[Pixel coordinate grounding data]
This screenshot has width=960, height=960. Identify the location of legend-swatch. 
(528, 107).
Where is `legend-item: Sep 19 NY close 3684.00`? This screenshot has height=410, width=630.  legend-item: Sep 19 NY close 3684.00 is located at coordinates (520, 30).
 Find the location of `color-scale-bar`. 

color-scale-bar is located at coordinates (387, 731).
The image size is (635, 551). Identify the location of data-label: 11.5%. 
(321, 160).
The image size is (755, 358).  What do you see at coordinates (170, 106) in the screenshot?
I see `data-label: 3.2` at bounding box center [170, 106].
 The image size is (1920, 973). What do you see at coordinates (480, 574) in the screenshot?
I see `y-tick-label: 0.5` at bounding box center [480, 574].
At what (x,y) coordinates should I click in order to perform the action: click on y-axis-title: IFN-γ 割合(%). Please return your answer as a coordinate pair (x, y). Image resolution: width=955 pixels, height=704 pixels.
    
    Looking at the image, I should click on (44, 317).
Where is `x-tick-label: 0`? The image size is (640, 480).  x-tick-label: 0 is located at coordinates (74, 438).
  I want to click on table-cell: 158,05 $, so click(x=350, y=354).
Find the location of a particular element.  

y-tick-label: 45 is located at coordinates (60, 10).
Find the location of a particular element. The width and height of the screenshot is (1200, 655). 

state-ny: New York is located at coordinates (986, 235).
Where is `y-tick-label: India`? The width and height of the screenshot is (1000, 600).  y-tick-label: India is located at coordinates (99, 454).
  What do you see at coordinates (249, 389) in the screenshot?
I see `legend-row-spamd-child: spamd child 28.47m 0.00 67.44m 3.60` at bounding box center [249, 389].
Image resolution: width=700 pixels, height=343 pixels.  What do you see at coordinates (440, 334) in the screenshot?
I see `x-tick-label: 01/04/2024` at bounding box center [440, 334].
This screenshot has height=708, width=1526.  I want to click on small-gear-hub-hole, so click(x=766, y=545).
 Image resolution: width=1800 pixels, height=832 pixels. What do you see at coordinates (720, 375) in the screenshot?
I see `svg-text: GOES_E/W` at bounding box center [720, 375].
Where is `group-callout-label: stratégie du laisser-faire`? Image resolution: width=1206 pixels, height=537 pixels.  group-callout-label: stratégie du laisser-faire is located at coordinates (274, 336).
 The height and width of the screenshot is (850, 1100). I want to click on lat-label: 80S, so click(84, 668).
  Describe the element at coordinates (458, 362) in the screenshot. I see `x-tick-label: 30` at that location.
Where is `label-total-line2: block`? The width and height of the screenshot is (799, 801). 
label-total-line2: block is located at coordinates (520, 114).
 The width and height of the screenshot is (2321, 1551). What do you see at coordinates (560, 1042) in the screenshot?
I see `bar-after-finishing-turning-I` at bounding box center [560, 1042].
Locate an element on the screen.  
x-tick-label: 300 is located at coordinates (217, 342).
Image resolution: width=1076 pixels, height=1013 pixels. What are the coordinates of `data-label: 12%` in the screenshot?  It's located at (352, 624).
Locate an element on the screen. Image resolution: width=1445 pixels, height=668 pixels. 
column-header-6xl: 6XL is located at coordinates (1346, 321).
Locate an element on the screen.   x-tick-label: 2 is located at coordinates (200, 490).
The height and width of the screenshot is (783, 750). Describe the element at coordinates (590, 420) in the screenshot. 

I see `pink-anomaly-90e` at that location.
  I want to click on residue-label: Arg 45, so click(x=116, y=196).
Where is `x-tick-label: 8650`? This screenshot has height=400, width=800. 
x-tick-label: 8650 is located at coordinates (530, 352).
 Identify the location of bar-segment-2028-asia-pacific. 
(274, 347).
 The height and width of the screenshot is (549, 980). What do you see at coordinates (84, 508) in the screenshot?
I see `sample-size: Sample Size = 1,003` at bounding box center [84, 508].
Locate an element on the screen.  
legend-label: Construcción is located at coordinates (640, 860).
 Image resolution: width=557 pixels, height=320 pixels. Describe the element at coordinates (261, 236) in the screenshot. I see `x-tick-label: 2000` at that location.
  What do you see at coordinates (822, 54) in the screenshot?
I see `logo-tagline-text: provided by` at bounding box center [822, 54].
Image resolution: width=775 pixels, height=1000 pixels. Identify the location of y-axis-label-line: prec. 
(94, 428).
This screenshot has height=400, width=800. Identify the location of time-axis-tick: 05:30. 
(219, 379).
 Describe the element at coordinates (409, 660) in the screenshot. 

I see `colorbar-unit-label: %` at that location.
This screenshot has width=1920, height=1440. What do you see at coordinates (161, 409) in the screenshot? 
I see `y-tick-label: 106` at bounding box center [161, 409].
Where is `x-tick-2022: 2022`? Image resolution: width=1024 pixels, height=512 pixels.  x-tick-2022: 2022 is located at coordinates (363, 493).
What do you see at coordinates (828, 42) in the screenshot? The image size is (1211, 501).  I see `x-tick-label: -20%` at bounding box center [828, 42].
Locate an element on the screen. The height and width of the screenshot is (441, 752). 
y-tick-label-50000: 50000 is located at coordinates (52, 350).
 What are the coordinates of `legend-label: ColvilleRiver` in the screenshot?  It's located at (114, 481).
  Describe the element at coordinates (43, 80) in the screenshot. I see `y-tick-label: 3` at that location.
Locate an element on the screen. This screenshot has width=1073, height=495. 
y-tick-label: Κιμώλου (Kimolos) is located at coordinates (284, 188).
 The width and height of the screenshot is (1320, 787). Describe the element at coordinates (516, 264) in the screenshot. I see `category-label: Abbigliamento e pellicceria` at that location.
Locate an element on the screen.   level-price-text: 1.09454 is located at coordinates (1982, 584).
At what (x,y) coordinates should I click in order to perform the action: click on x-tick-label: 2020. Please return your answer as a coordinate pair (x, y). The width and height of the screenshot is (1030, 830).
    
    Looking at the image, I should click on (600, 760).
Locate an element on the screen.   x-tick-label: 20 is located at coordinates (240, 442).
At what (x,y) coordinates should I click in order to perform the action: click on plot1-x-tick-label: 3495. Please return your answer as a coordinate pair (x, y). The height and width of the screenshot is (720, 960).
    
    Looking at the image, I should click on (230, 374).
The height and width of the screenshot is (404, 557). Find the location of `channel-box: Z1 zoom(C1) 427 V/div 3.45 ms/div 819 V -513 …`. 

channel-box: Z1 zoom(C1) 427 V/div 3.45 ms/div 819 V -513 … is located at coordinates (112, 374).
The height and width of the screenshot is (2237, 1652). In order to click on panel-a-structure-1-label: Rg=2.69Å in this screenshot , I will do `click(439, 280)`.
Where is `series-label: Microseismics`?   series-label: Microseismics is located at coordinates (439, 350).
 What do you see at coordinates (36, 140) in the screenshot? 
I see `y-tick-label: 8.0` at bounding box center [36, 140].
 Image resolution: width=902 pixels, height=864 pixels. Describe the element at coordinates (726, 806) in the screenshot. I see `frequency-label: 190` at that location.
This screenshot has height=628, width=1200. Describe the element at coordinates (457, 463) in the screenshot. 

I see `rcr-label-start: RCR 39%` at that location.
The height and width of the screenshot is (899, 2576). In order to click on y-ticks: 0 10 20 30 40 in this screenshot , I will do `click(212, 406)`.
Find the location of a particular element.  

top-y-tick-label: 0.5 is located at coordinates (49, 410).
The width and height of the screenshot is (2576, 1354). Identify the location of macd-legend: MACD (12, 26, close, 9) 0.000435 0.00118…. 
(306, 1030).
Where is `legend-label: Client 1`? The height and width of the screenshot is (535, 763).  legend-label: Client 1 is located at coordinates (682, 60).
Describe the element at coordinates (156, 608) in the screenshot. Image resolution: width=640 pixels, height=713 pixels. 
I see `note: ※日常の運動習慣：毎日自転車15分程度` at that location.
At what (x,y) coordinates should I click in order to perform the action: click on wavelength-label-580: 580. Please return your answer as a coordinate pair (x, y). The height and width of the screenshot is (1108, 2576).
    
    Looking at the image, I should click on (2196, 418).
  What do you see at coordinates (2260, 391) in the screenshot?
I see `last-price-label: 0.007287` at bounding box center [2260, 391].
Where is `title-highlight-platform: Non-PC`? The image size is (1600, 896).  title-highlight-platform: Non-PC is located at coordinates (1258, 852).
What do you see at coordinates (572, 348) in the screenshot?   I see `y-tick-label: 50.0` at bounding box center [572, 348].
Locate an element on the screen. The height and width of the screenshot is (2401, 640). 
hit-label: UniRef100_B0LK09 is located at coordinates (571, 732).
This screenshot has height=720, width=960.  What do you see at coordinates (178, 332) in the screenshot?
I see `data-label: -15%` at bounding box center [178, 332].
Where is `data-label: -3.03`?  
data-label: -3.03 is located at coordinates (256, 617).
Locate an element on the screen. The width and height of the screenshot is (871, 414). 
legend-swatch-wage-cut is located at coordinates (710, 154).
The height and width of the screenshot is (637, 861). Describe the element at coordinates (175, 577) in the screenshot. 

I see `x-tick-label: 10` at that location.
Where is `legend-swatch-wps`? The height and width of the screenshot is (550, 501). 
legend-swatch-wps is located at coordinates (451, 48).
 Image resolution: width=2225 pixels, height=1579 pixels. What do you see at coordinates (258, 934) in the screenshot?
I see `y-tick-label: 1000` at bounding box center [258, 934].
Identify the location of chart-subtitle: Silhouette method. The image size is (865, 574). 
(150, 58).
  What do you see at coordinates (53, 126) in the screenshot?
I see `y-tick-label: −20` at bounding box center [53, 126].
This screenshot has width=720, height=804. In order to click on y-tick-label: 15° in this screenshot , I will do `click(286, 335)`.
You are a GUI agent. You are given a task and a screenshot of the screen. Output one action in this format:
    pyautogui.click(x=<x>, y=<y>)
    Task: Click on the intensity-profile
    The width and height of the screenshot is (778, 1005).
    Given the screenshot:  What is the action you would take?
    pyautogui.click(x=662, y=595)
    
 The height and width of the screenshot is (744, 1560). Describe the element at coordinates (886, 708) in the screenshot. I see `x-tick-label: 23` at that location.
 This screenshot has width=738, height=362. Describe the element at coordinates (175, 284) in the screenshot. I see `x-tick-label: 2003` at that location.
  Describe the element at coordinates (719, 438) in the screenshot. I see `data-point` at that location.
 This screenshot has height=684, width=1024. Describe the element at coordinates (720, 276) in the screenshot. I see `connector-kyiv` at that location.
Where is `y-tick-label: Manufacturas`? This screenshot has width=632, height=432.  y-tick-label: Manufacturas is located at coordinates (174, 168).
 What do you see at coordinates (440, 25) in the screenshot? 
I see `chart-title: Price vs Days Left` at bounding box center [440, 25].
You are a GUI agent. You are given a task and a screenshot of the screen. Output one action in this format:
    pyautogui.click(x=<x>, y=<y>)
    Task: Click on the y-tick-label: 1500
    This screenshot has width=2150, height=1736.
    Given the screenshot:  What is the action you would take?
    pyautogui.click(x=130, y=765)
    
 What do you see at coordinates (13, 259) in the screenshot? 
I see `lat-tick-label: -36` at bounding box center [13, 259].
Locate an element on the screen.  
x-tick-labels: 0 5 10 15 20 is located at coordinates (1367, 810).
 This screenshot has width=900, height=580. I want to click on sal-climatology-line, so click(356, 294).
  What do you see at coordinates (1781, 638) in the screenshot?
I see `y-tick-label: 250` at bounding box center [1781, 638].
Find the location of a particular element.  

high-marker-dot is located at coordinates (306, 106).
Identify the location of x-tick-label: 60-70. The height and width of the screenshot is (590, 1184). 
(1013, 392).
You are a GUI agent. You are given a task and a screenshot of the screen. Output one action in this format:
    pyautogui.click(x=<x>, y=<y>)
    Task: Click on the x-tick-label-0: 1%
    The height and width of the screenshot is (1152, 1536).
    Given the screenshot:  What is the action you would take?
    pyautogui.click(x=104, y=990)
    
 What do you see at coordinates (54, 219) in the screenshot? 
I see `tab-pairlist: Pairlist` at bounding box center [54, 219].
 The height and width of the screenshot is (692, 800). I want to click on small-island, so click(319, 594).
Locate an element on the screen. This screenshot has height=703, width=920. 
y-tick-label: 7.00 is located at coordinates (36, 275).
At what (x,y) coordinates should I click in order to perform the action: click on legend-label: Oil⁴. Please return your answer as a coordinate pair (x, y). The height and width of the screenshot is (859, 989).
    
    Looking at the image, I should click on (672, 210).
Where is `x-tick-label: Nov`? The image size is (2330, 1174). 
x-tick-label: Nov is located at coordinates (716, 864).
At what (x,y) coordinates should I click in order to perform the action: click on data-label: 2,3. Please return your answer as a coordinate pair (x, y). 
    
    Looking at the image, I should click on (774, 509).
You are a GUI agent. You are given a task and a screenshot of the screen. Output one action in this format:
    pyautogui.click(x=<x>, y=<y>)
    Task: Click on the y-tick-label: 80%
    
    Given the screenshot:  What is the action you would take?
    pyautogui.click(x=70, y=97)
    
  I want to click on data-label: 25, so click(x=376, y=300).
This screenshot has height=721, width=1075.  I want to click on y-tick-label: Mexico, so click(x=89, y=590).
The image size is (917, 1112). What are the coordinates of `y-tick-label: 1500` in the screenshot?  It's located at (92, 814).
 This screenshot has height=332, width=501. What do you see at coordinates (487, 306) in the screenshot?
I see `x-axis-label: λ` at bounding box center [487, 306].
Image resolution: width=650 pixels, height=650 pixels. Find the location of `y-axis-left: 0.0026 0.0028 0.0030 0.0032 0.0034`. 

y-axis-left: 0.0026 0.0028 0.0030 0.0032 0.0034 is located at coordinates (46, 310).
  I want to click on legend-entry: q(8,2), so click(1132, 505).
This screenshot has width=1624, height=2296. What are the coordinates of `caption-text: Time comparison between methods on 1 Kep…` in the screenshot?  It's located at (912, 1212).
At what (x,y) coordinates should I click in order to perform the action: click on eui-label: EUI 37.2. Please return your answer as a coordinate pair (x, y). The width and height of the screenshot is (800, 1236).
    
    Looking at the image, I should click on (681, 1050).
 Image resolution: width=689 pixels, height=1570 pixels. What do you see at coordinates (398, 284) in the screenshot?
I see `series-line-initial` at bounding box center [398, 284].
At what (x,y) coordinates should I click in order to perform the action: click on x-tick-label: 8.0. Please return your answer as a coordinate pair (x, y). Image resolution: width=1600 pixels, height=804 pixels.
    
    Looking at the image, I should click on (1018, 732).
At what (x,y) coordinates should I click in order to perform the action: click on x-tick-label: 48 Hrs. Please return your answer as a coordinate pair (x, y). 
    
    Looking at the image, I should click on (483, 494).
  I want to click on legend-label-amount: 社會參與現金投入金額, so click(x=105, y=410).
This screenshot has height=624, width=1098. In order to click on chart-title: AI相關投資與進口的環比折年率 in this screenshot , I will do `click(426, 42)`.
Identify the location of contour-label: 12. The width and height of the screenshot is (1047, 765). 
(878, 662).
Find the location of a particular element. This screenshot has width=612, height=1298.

Task
Copy out the items verbatim, starting at the line that contains "Locate an element on the screen. Image" and stopping after the line that contains "center [84, 508].".

Answer below
Locate an element on the screen. Image resolution: width=1445 pixels, height=668 pixels. 
column-header-6xl: 6XL is located at coordinates (1346, 321).
Locate an element on the screen.   x-tick-label: 2 is located at coordinates (200, 490).
The height and width of the screenshot is (783, 750). Describe the element at coordinates (590, 420) in the screenshot. 

I see `pink-anomaly-90e` at that location.
  I want to click on residue-label: Arg 45, so click(x=116, y=196).
Where is `x-tick-label: 8650`? This screenshot has height=400, width=800. 
x-tick-label: 8650 is located at coordinates (530, 352).
 Identify the location of bar-segment-2028-asia-pacific. 
(274, 347).
 The height and width of the screenshot is (549, 980). What do you see at coordinates (84, 508) in the screenshot?
I see `sample-size: Sample Size = 1,003` at bounding box center [84, 508].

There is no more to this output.